* Exercise prompt
Quote the items verbatim from the line with "Where should I" up to and including the line with "pyautogui.click(x=640, y=31)", leaving the pictures out of your answer.

* Record set
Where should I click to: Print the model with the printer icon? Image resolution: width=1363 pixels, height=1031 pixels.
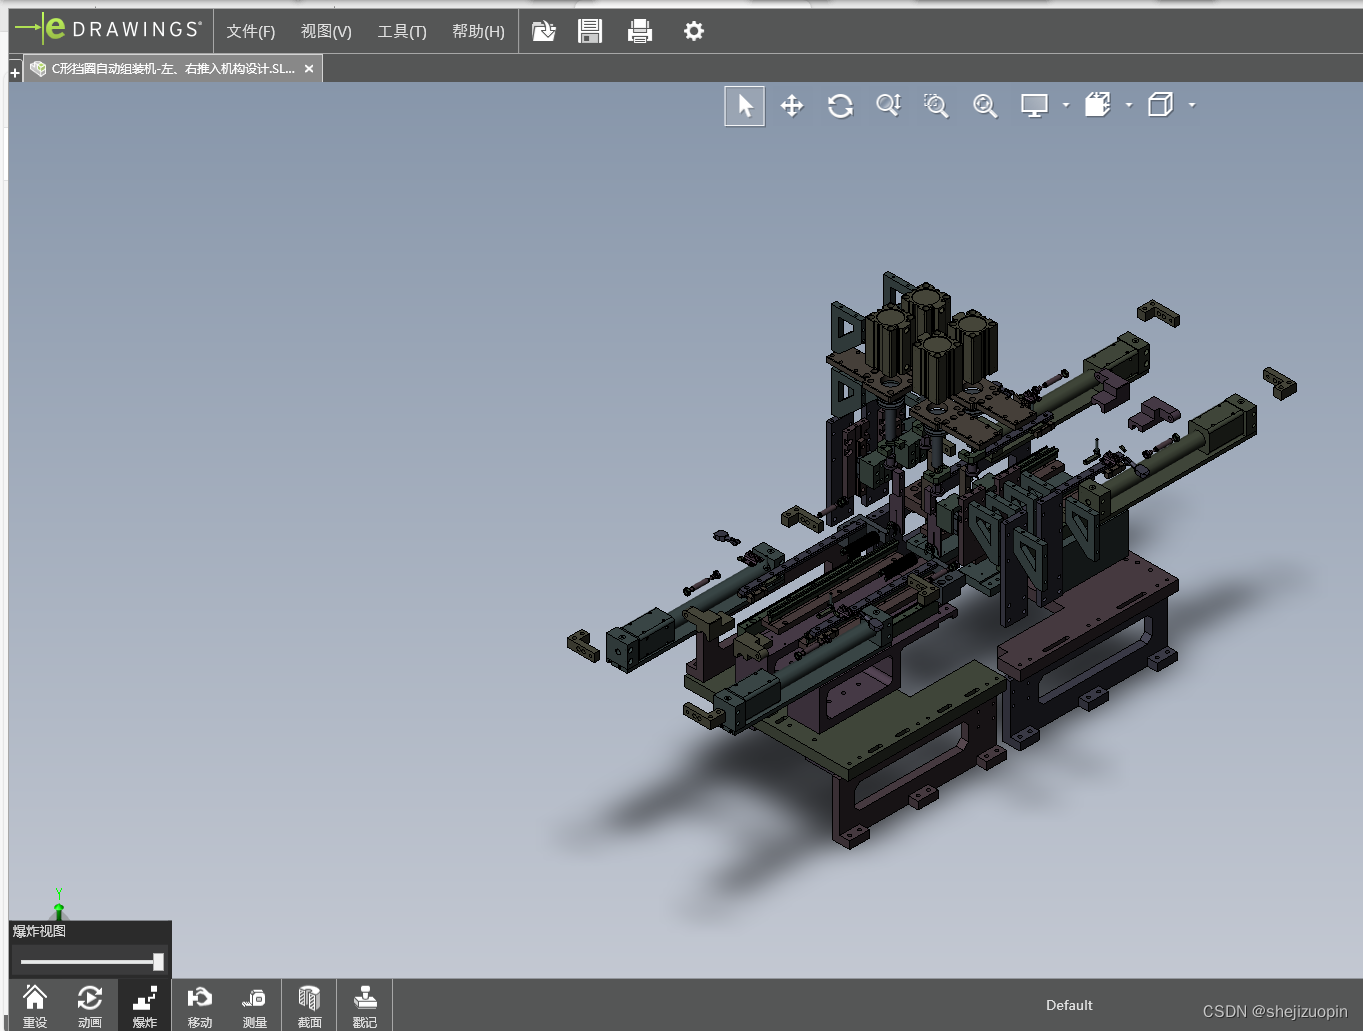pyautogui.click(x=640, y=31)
--
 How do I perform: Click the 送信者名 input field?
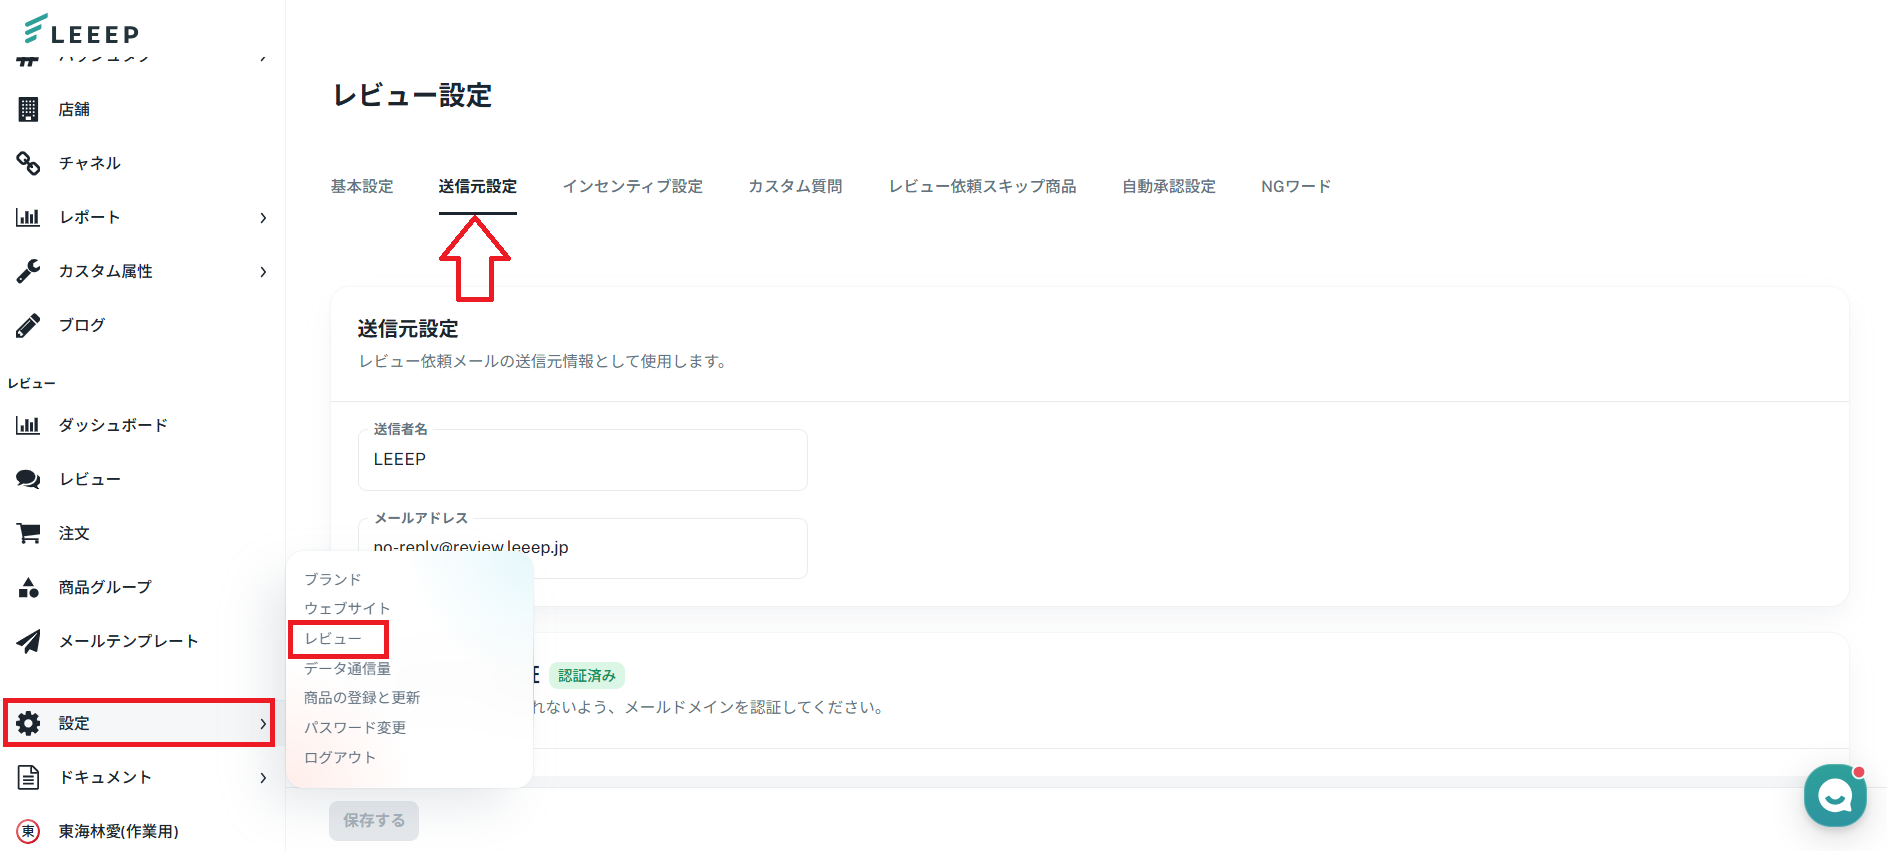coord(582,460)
==
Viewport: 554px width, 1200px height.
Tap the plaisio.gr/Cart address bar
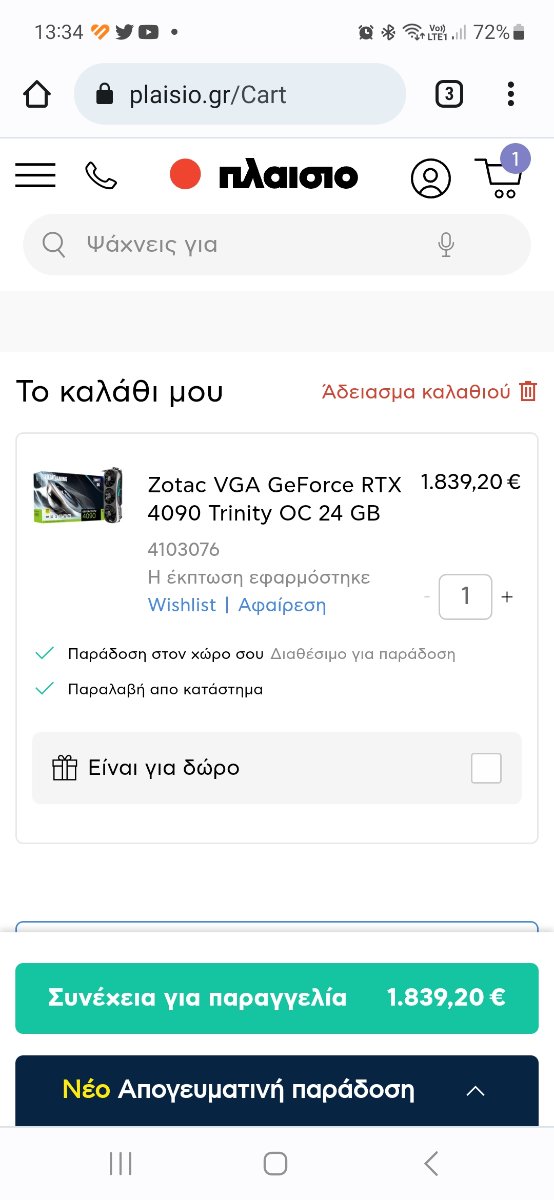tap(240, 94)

* Task response
Where should I click to: Print the model with the printer icon? Image resolution: width=1363 pixels, height=1031 pixels.
pyautogui.click(x=640, y=31)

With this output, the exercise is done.